This Week in Fabric another weekly-esque status update!
As always, we’re going to start with a selection of mods to keep an eye on:
- FoamFix for Fabric! A
shameless plugsomewhat small memory optimization, which might be useful for large modpacks,
- Soul Shards Respawn ported to Fabric in mid-December, but somehow we did not showcase it previously,
- Stockpile, the Rift world’s barrel mod, is now available for Fabric,
- While We Wait, responding to world generation times with elevator music. Classy indeed.
I’d also like to make a brief update to the launcher situation: ATLauncher will be supported for stable Minecraft releases. It might not be done immediately, but there is nothing preventing it from working.
The main focus of this post, however, is an overarching look at the progress of the project - the broad strokes of Fabric. As always, consider weighing your opinions in via GitHub issues or our community spaces! It is always appreciated.
Yarn is our mappings set, and quite possibly the project with the lowest barrier to entry. Between that and its usefulness to all modders using the toolchain and finding missing names as they develop mods, it gets the most contributions and attention.
Now, it has to be said that progress will get slower as we continue. The fewer names remain, the more niche they tend to be - as such, it may well take a year to map everything out! However, let’s look at how much we have managed to do in the past month (since December 22nd):
Well - all I can say is: we’re getting there.
Soon, we are going to push a major refactor of Enigma by Gegy - this will hopefully clean up some annoying edge cases and make it much easier to fix bugs and add features in the future. However, as with any major change, it may be a bit of a rough ride - so we might need to delay a snapshot’s publication along the way.
To sum up - keep contributing! Keep pointing out things to improve! The better the names, the better the mutual understanding of the game we’re all modding!
Fabric Loom (or just Loom) is our Gradle plugin. It’s somewhat functional, but - unfortunately - users keep running into rough edges. It’s in need of a refactor and further tweaking to act more, hm, “Gradle-like”. However, it is definitely sufficiently usable to create mods with, as our users have proven time and time again!
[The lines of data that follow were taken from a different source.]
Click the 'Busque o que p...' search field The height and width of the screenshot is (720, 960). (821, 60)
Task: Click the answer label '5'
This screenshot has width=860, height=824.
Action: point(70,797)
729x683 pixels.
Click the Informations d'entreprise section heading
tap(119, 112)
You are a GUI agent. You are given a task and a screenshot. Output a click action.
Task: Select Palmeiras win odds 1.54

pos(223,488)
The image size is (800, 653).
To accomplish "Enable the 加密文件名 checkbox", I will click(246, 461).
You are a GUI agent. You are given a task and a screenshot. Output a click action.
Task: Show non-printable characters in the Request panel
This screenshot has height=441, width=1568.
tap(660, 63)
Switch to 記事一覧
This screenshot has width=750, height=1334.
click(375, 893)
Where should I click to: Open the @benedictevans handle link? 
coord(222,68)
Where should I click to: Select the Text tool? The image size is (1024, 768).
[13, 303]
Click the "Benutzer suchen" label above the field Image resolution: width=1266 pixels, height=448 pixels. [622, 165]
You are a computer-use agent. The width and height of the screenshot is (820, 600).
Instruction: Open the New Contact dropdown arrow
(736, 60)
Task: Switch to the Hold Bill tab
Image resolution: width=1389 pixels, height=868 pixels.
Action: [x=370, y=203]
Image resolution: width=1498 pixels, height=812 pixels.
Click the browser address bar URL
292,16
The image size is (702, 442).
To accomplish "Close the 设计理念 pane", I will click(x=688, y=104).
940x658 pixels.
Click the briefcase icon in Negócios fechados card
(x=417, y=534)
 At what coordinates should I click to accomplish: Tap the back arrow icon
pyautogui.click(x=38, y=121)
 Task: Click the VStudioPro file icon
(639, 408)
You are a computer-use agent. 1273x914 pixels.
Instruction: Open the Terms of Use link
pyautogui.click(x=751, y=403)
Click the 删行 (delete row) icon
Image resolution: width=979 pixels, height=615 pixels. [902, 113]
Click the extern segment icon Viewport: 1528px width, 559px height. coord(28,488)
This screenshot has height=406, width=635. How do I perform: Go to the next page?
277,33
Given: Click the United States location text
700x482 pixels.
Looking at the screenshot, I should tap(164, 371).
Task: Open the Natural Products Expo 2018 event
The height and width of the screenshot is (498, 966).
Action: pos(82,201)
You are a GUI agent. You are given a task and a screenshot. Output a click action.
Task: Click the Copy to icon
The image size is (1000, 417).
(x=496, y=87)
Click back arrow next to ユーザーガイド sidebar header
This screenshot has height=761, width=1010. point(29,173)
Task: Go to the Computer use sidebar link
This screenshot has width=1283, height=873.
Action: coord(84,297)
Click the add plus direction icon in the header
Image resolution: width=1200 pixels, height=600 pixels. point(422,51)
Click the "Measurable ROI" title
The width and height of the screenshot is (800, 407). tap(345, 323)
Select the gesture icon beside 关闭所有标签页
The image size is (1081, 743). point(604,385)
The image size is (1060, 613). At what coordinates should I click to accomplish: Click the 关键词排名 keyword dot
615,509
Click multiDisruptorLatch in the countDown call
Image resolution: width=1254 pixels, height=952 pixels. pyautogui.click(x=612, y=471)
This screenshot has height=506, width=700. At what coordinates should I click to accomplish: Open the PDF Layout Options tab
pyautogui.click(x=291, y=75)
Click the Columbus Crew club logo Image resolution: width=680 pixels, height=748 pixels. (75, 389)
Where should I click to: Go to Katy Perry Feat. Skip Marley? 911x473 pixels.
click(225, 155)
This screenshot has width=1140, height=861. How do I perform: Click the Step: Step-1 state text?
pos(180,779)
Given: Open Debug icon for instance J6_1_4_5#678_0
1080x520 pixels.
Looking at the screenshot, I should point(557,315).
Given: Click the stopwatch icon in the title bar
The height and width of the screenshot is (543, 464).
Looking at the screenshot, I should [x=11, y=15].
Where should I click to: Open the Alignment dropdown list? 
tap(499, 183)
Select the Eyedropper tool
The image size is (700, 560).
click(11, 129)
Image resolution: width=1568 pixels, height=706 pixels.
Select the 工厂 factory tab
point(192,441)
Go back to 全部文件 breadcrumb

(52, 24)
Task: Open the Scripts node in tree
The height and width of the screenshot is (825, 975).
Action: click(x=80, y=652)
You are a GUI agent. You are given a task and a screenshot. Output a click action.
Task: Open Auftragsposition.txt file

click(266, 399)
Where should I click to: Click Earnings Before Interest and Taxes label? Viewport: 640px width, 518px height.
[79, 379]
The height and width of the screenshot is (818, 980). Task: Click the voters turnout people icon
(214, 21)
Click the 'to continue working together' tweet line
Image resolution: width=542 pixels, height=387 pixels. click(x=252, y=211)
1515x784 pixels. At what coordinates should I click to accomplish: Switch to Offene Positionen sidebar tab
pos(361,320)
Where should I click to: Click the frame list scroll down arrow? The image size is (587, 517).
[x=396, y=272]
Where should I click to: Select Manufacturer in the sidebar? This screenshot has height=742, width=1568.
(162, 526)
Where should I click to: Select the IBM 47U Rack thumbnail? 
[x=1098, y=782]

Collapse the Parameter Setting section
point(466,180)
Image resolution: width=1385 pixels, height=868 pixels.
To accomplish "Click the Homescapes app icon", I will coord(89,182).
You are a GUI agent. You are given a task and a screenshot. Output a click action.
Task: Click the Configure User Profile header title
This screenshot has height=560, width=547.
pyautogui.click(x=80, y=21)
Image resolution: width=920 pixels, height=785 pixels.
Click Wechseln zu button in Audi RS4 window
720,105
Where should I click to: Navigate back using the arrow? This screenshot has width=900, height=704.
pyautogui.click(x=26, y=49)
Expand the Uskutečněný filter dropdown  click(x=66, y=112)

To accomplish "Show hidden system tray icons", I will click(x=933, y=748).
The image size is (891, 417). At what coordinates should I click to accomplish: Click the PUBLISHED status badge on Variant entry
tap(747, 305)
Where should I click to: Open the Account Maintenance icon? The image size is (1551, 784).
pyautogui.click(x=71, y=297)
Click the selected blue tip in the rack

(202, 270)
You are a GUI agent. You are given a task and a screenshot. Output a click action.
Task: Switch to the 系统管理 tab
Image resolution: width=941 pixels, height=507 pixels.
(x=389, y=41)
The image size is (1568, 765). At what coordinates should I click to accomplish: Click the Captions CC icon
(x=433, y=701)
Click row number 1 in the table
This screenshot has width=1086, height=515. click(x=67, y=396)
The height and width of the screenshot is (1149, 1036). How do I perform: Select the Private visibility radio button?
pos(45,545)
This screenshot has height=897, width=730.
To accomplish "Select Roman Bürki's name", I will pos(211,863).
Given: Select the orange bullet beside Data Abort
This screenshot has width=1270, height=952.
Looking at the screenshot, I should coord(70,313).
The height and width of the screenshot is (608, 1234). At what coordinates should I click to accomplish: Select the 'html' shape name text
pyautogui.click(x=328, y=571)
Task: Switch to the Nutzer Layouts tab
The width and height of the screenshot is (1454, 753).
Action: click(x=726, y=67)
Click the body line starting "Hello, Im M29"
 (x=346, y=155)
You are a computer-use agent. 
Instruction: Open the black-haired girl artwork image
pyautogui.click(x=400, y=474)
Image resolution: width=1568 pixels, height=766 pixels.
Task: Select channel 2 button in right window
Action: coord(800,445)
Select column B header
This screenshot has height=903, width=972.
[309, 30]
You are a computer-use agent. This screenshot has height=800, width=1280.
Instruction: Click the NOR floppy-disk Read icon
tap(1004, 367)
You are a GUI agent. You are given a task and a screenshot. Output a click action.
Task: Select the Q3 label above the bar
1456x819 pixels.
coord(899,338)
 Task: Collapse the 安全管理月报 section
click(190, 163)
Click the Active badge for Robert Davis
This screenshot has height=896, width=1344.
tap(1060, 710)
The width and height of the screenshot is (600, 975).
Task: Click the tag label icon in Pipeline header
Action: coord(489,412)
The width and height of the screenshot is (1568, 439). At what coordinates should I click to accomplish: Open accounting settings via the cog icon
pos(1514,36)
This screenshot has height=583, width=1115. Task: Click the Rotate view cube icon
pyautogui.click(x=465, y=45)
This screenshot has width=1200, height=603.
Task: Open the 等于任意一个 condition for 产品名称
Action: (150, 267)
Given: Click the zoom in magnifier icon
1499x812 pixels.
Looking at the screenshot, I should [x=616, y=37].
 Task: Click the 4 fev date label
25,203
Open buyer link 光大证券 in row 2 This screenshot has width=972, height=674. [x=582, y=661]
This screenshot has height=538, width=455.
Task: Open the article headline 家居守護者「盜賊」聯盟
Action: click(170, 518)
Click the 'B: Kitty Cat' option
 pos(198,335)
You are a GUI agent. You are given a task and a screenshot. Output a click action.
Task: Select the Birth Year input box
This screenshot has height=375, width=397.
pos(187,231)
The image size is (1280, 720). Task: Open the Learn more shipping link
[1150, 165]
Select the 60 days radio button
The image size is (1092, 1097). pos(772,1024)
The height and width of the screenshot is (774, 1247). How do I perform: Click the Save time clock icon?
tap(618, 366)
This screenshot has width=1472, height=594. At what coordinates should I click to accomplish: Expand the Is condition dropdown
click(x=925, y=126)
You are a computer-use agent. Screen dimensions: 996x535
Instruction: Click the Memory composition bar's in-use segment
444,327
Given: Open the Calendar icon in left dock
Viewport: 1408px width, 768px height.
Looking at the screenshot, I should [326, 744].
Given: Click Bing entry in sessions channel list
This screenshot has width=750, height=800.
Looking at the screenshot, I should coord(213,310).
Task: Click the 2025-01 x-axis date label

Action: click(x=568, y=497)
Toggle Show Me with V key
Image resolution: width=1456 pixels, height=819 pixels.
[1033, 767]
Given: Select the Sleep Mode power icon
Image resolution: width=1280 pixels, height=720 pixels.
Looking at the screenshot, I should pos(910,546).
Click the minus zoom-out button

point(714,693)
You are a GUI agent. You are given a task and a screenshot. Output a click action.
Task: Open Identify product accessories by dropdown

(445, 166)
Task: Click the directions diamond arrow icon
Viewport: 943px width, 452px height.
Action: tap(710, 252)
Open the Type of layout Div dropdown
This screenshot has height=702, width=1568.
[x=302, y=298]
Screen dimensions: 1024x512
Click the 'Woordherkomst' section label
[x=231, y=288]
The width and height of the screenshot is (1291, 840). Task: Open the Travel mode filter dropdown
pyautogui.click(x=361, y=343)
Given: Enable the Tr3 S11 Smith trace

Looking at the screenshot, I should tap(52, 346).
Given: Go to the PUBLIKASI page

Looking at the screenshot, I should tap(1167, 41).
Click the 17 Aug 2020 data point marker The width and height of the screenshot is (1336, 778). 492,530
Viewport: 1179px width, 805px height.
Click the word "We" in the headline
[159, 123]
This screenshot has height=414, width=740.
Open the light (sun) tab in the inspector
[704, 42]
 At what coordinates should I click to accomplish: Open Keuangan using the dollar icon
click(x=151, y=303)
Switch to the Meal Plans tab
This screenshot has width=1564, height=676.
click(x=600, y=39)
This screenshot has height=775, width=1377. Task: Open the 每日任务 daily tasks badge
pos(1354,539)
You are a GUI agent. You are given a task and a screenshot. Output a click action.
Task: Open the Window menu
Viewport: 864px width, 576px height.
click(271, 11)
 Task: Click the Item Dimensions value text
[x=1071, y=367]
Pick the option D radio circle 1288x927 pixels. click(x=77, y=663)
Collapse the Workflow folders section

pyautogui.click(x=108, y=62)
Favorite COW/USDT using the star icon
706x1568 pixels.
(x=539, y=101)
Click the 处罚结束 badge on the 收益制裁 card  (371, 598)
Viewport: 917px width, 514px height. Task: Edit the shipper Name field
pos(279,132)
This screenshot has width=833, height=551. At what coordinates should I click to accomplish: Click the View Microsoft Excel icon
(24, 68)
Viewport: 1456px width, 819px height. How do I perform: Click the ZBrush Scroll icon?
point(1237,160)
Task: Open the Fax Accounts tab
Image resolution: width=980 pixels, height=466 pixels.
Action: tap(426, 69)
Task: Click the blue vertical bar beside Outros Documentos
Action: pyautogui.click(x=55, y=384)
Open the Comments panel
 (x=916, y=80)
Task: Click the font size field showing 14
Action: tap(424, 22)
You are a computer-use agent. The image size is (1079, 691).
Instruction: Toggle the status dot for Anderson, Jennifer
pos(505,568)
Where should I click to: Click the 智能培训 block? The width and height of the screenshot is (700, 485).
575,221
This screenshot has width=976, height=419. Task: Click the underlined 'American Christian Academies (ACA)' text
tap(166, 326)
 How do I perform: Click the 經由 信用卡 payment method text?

Fabric Loader is the first thing that launches of the toolchain, and it provides a few carefully selected areas of functionality:
- Mod loading and things related to loading which are not mod-dependent,
- Entrypoints to begin executing mod code,
- Engine code transformation facilities.
Most of the focus right now is on adding additional features - in particular:
- Versioning. With how diverse the ways of communicating changes and releasing builds are in the modding community, it is very hard to consider enforcing a system of versioning on the community - however, certain planned features, such as JAR-in-JARs (more on that later), require a way to determine compatibility between different versions of the same API or library. The most likely solution seems to be using SemVer, but concerns about rapidly rising versions of mods with changes enforced by Minecraft or other APIs are worrisome - almost nobody wants to see 34.x.x versions of mods after a year, after all!
- JAR-in-JARs. This refers to the ability to bundle small APIs and libraries with mods, allowing modders to easily use and support many ecosystems while not having to push the burden of downloading said APIs onto users or finding hacky solutions to avoid class loading or interface application. While we have a good vision on how to implement this, it requires a good versioning system!
- Configuration. In this regard, after very long, opinionated and painful discussions, we have settled on using TOML as the primary format. There are two issues to solve: (a) actually writing the code, and (b) deciding how much of it goes into Loader. It is likely that the whole configuration API will go into Loader, being independent from anything but mod/file loading - this includes an intermediate “node” representation, constraint validation, loading/saving, etc. - whereas extensions to it, such as server<->client synchronization or game-dependent constriants, will go into the API. This is because even mods which don’t rely on API are very likely to benefit from a config format. Another option is to make a separate module for configuration that’s distributed with API by default but separable, however toml4j would be easier to distribute with Loader.
There are also talks about additional transformation facilities. Particularly, some users have expressed the need for more traditional “access transformers” alongside the Mixin library. I’m also considering looking into ways to expand on the Mixin library to add the ability to nest Redirect and ModifyConstant calls, but many other things have a higher priority at this time.
Fabric’s API is the part which provides hooks and interop measures that vanilla itself doesn’t. Unfortunately, it hasn’t quite been moving as swiftly as I’d like it to - due to its relatively early stages, each pull request ends up setting precedents which need to be resolved. This should speed up later.
One large project I would like to highlight is Grondag’s long journey towards providing a wonderful set of block rendering/model-related hooks, preserved in one issue and three pull requests, as well as countless hours of discussions on IRC and Discord. I’m really excited about the end result, and how modders will end up using it!
As always, I recommend looking at the pull requests and voicing your thoughts! Thanks to many pull requests slowly reaching near-final stages, there should be many useful feature updates in the very near future.
It’s been over a month since we released Fabric. The community reception continues to impress and motivate us to keep going in building a fun modding environment. Thank you for your support!